This notebook is an example of working with a very big data set.

The first block of code imports some libraries and gets the path to the data.

In [None]:
# This Python 3 environment comes with many helpful analytics libraries installed

# import pandas
import pandas as pd

# import matplotlib
import matplotlib.pyplot as plt

# Input data files are available in the read-only "../input/" directory

import os
for dirname, _, filenames in os.walk('/kaggle/input'):
    for filename in filenames:
        print(os.path.join(dirname, filename))

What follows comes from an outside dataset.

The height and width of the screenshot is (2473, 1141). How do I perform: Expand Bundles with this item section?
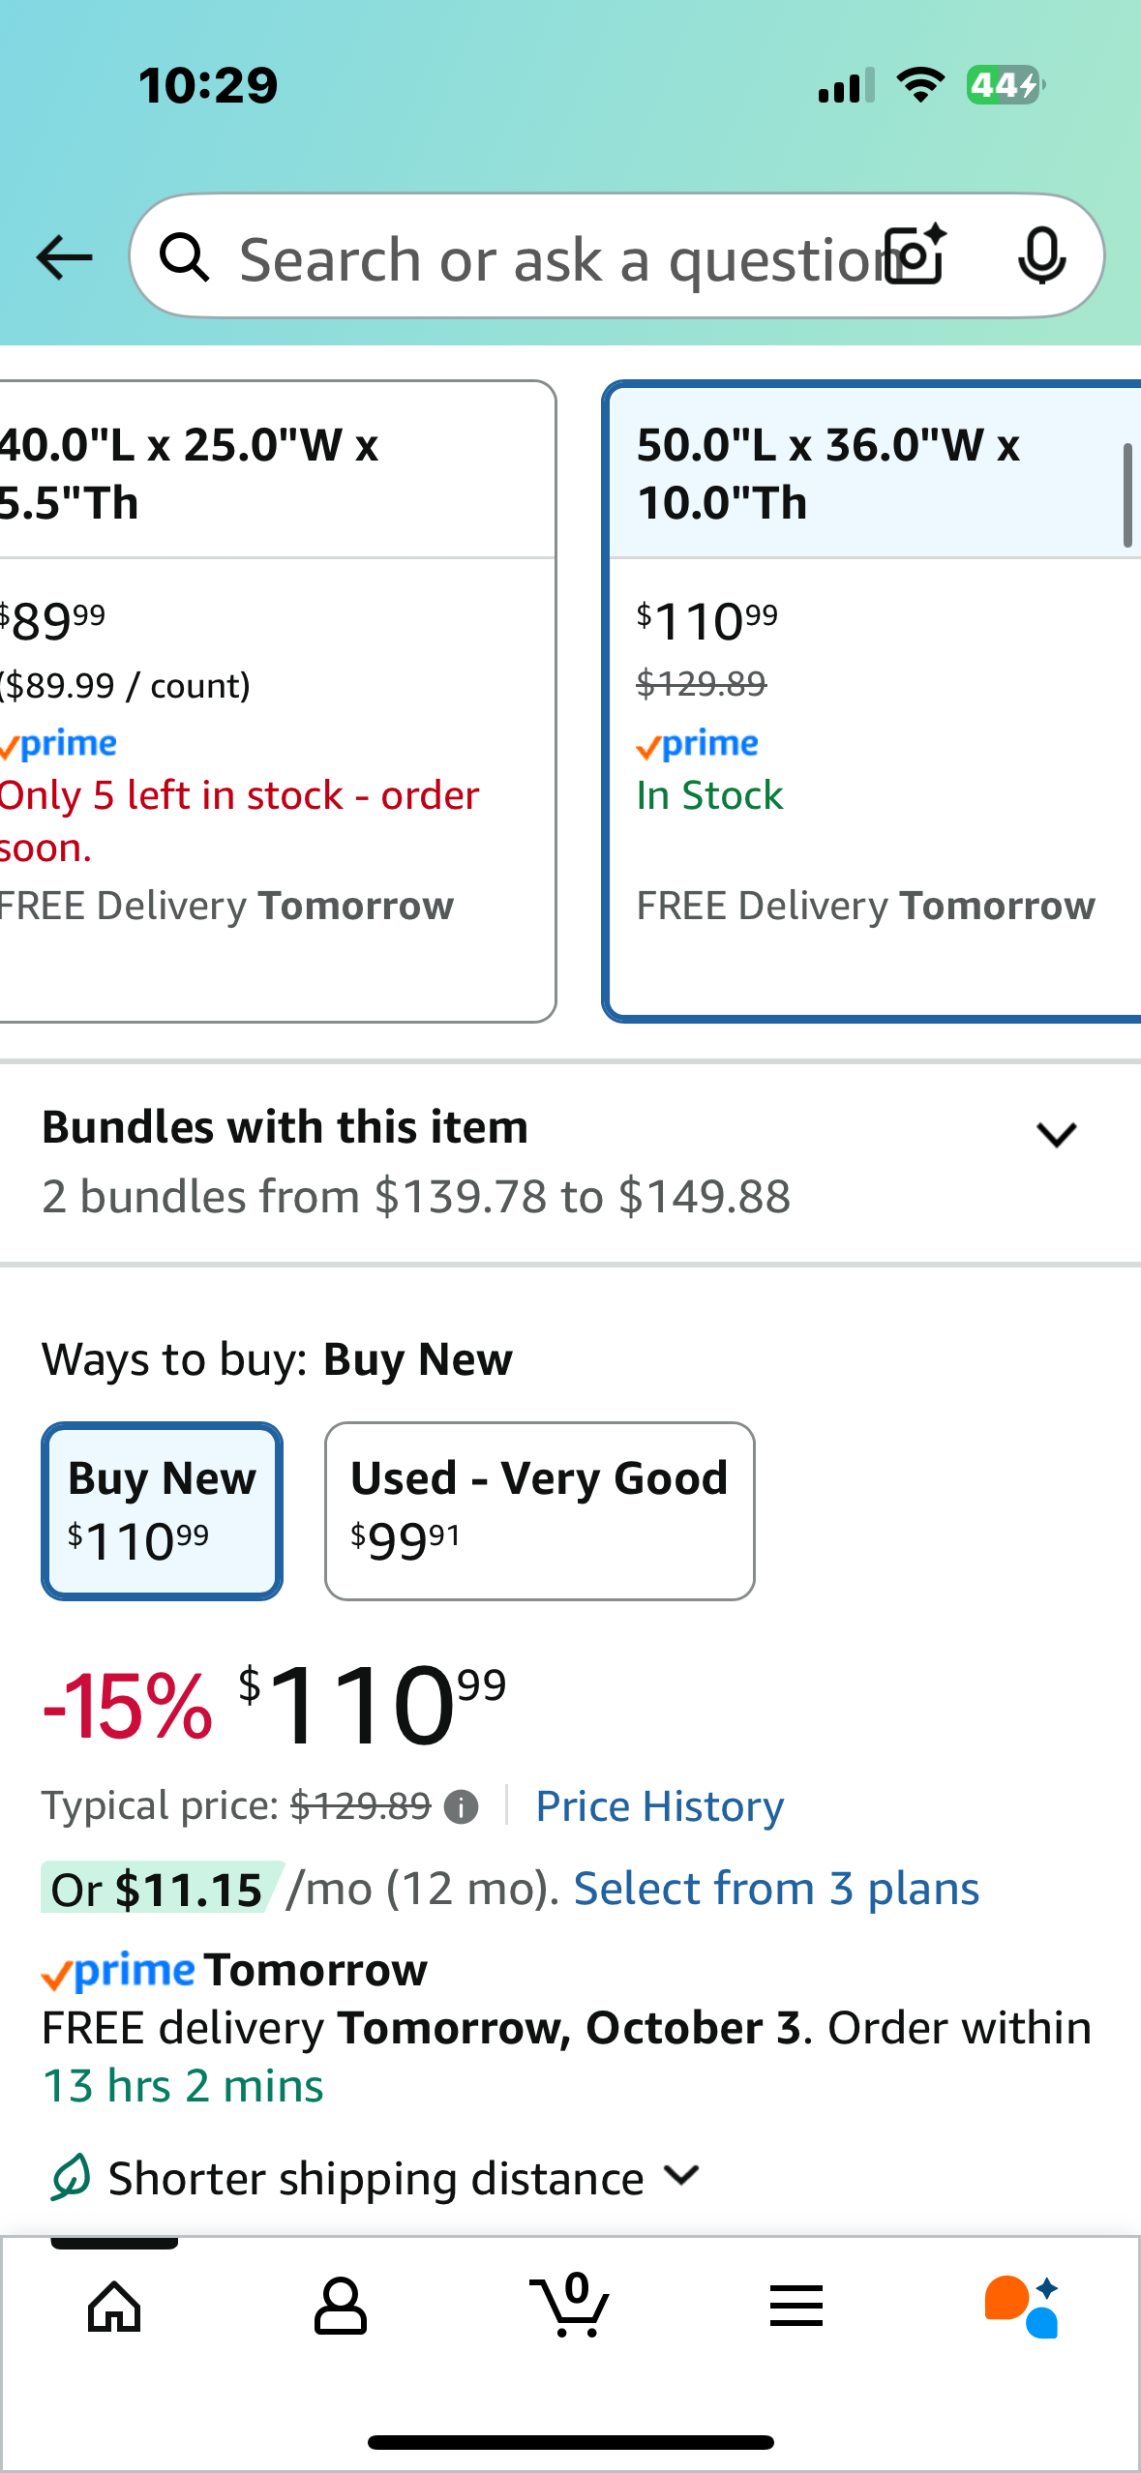pos(1056,1134)

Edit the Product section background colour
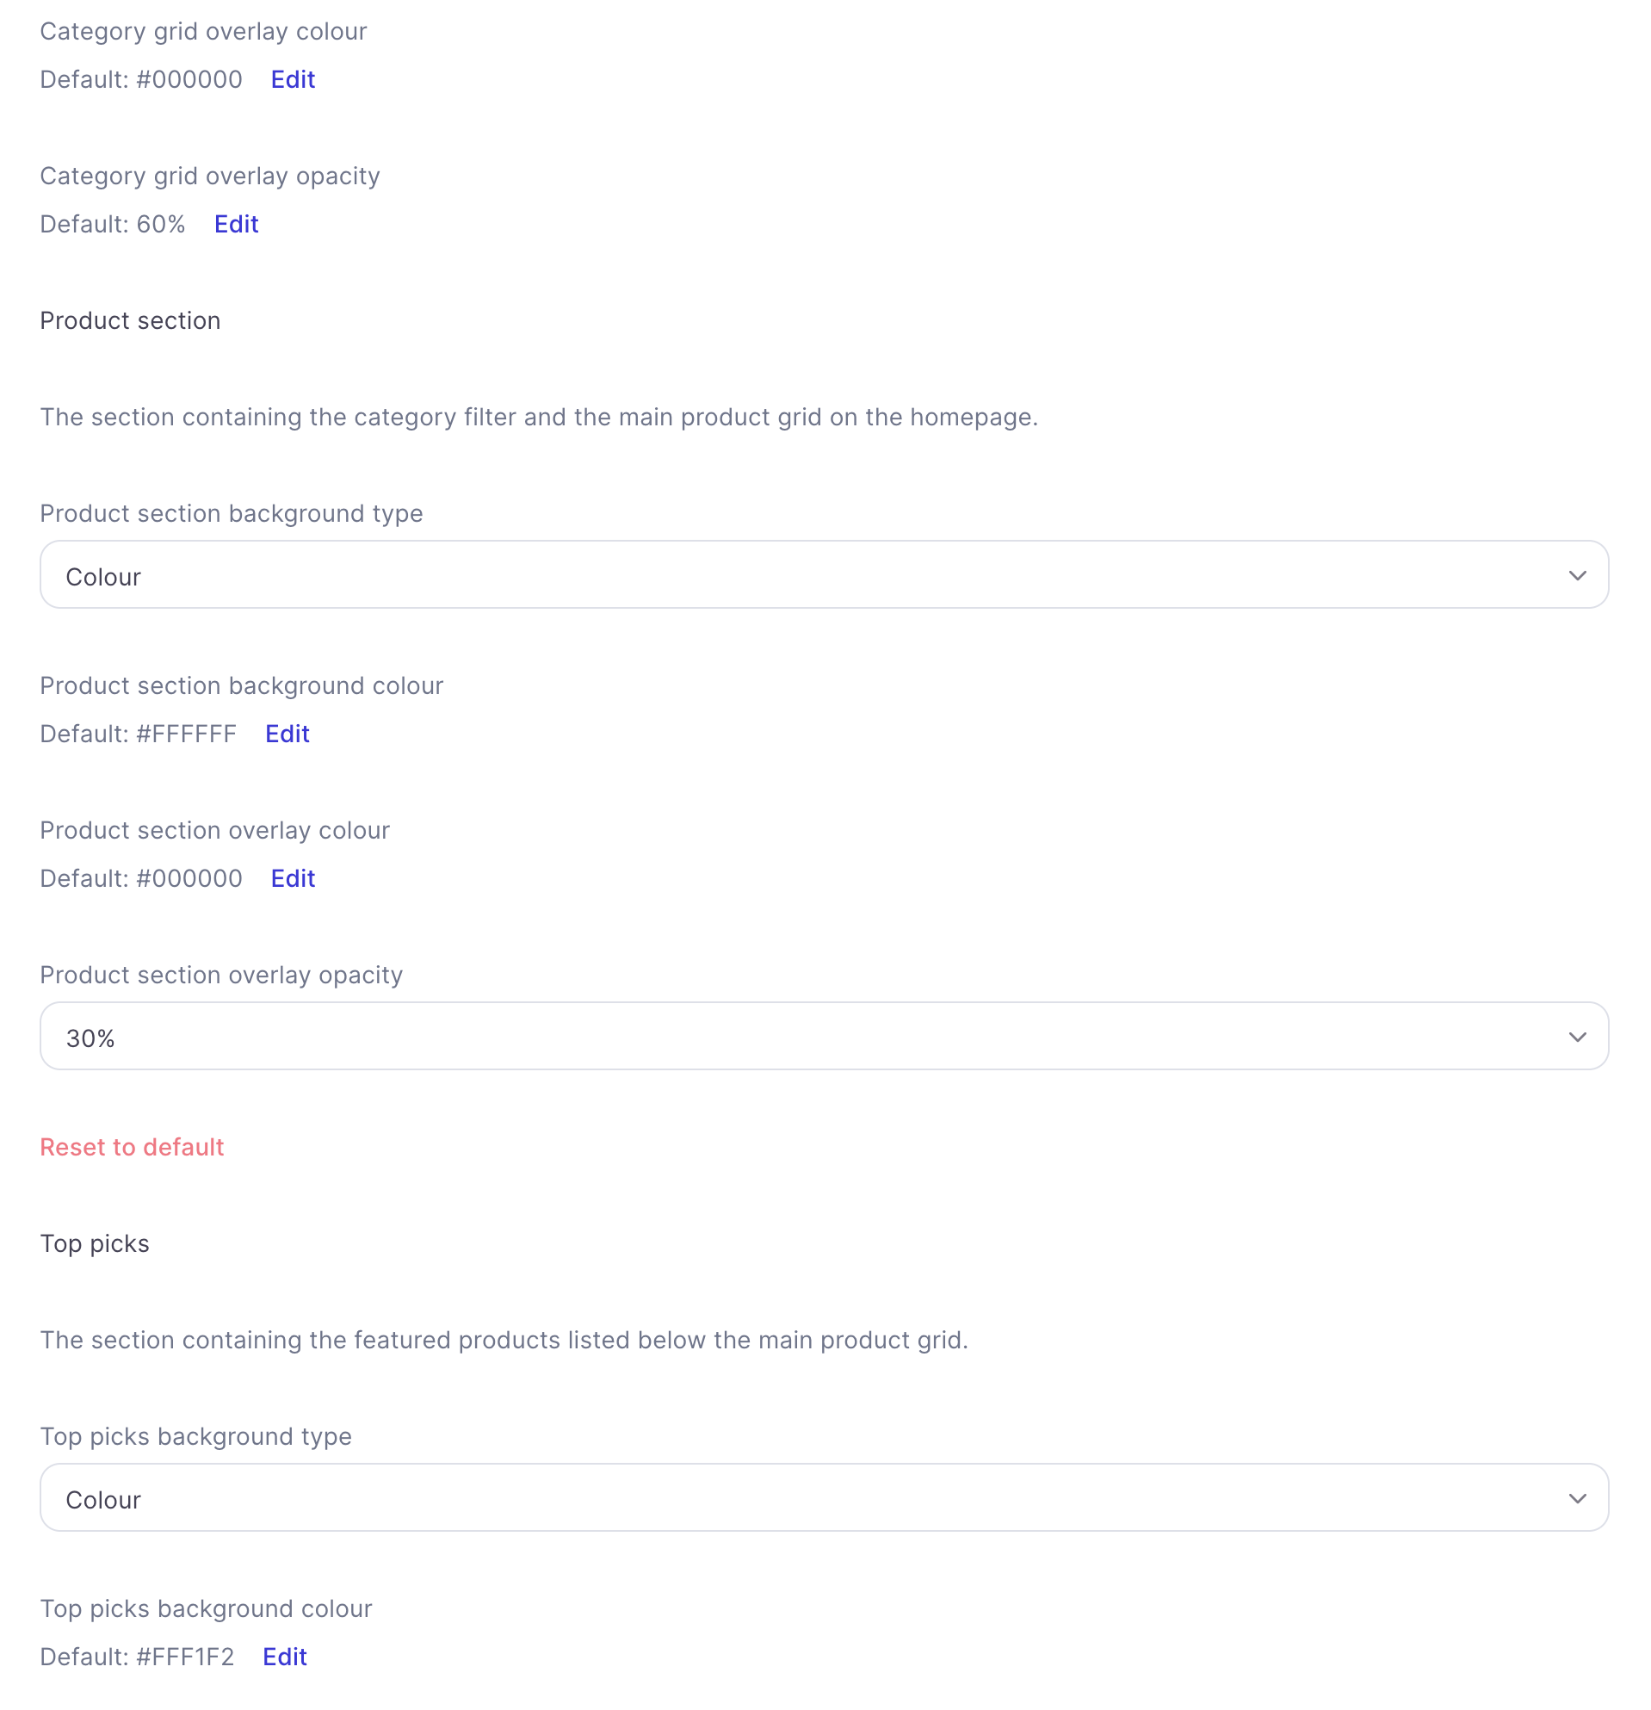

Import the data and check it.

*Note that this will take longer than usual because of the size of the data set.*

In [None]:
#import the data and check by view the top rows
house_data = pd.read_csv('/kaggle/input/uk-housing-prices-paid/price_paid_records.csv')
house_data.head()

The shape command gives a sense of how big this dataset is.

In [None]:
house_data.shape

# Exploratory Data Analysis

In this section you will explore how the average house price for a specific City (Leeds) has changed over the time period of this data set by find the mean price for each year and plotting a time series for different property types.

## Adding a derived field
The `Date of Transfer` field gives the date of sale in the yyyy-mmm-dd hh:mm format. The first 4 characters of this are the year of sale and this can be extracted and written to a new field: `Year`.

In [None]:
house_data['Year']=house_data['Date of Transfer'].str[:4]
house_data.head()

## Extracting rows
A new data set with just the sales from Leeds can be constructed.

In [None]:
leeds_data = house_data[house_data['Town/City'] == 'LEEDS']
leeds_data.shape

Exploring the mean price by year.

In [None]:
print(leeds_data.groupby(['Year'])['Price'].mean())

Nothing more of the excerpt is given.